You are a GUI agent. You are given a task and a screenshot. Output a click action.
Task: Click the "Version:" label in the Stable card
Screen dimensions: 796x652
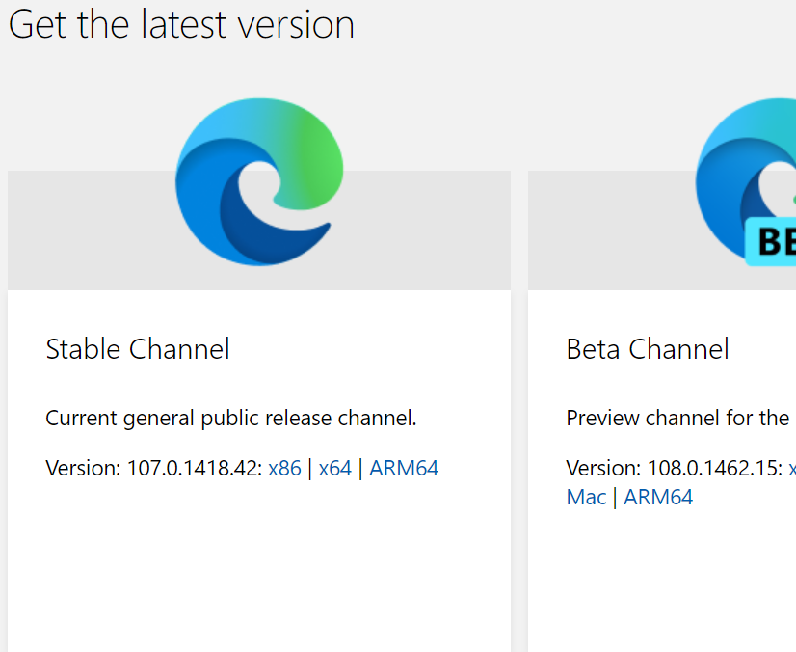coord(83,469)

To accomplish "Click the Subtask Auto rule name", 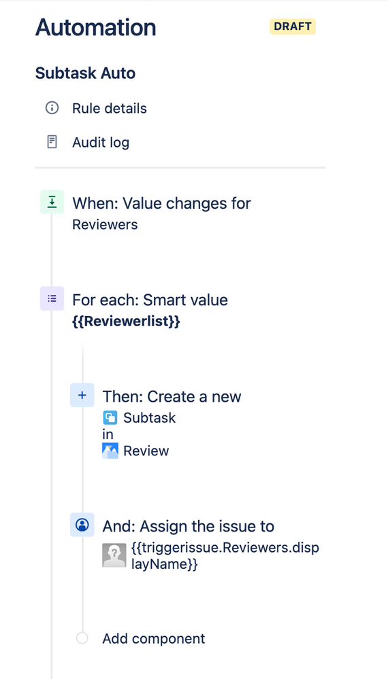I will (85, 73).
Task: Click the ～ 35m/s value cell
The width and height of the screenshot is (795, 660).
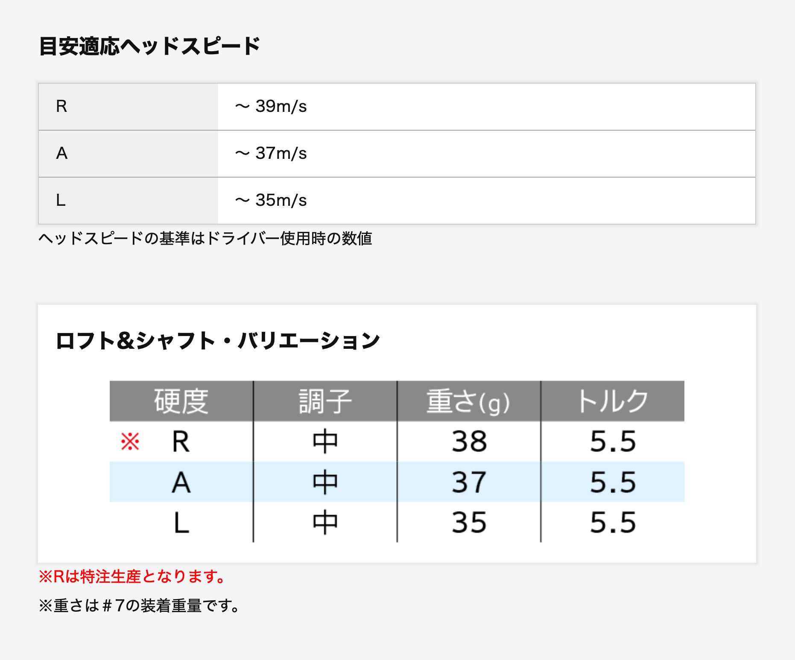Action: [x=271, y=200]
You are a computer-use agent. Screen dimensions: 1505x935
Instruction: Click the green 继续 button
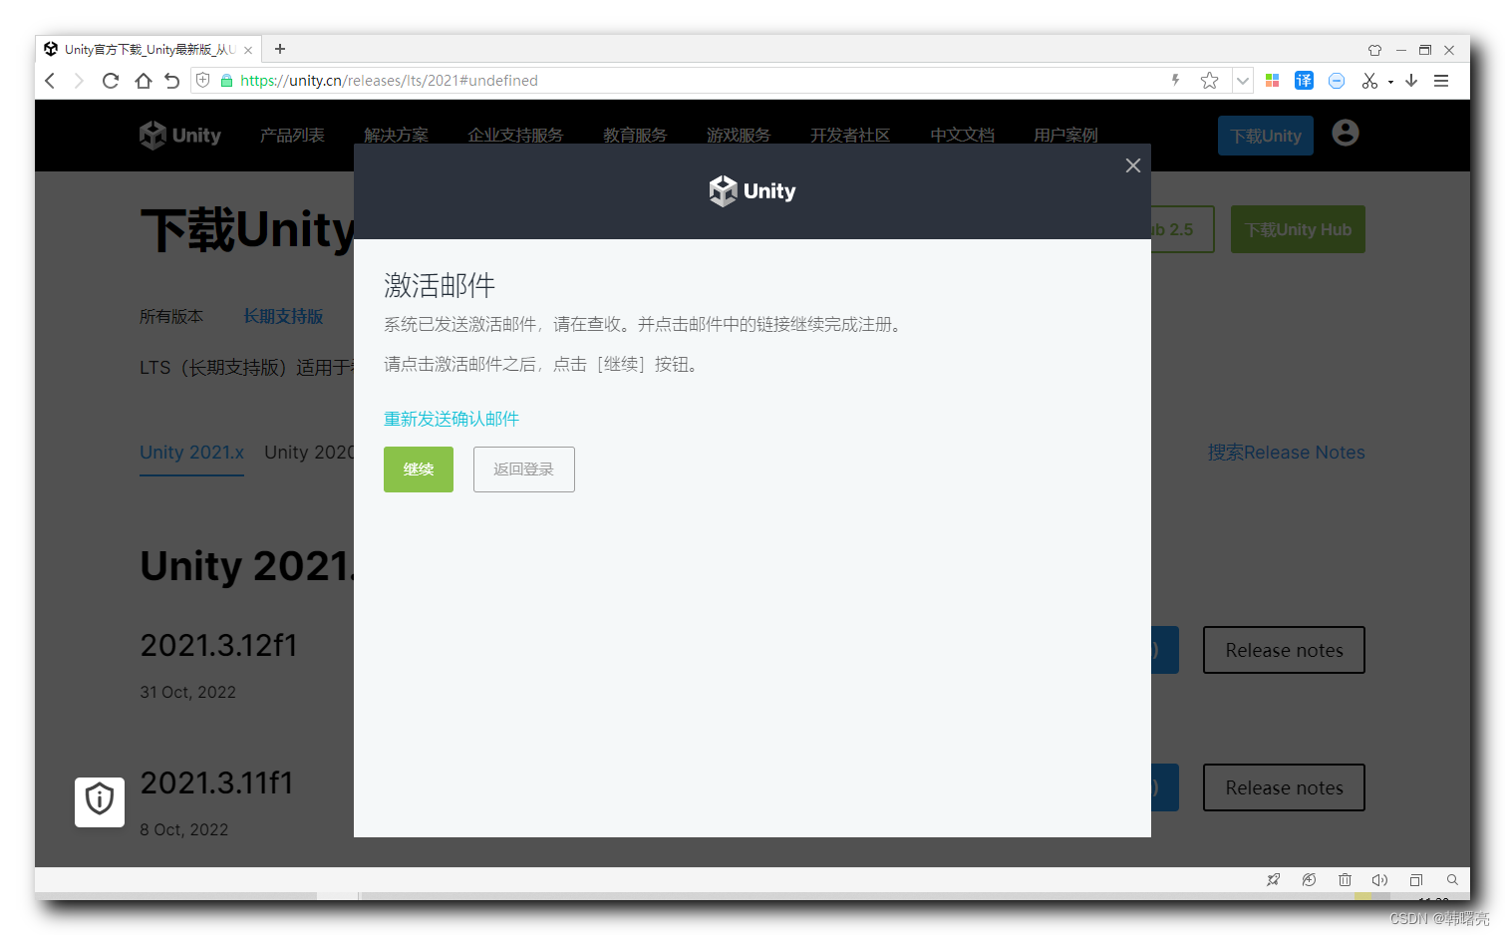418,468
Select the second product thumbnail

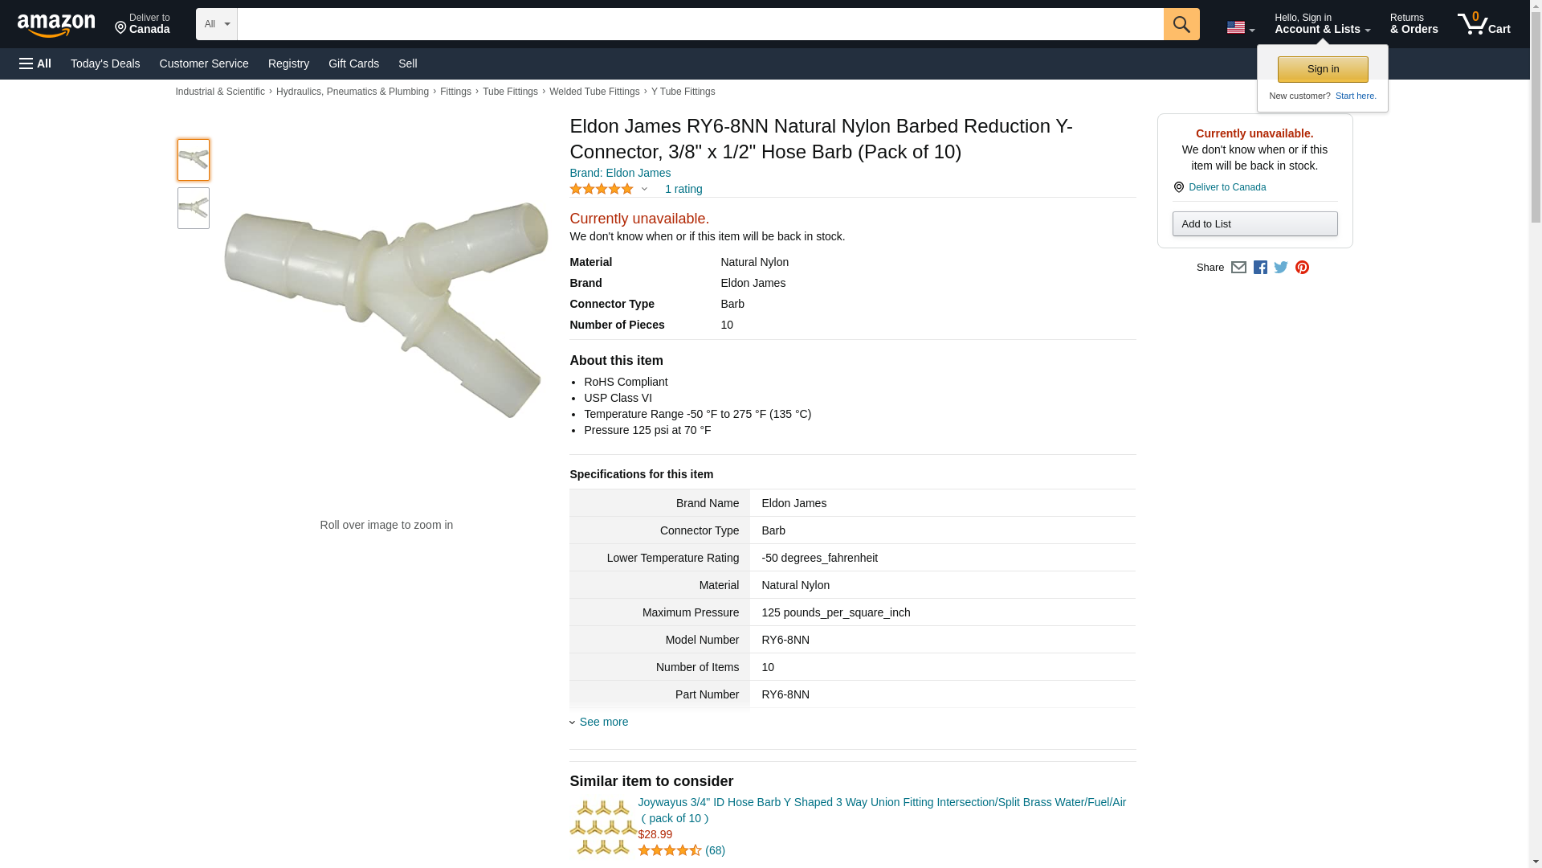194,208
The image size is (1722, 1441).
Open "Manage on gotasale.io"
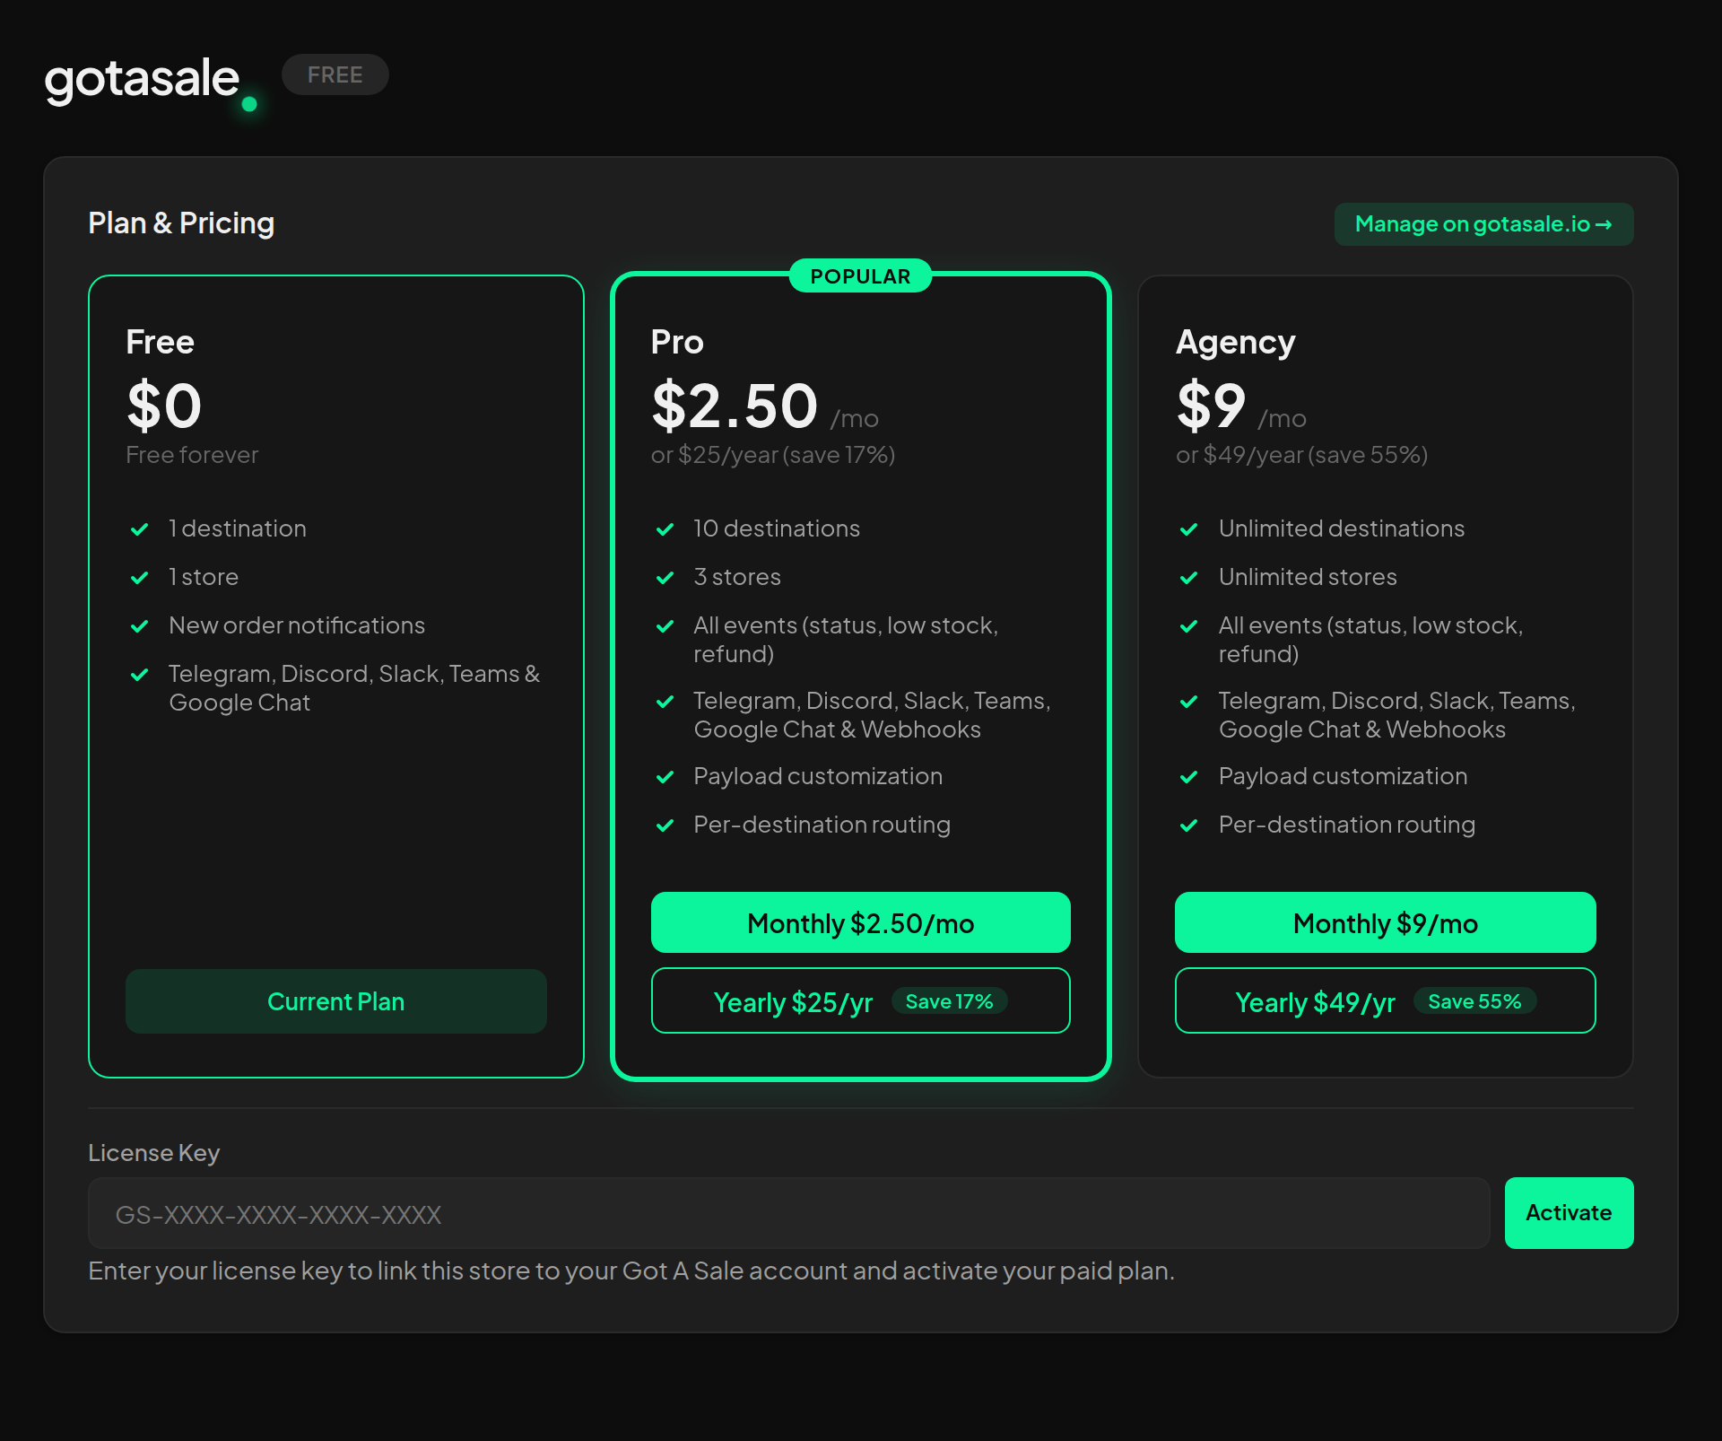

- _EXERCISE OBJECTIVE_
For this exercise, reproduce the data above exactly from the line containing "You are a computer-use" through its final line, both ends included, with no pictures in the copy.

- _ANSWER TO THIS TASK_
You are a computer-use agent. Screen dimensions: 1505x935
Instruction: Click the green 继续 button
418,468
Select the second product thumbnail

194,208
The image size is (1722, 1441).
Open "Manage on gotasale.io"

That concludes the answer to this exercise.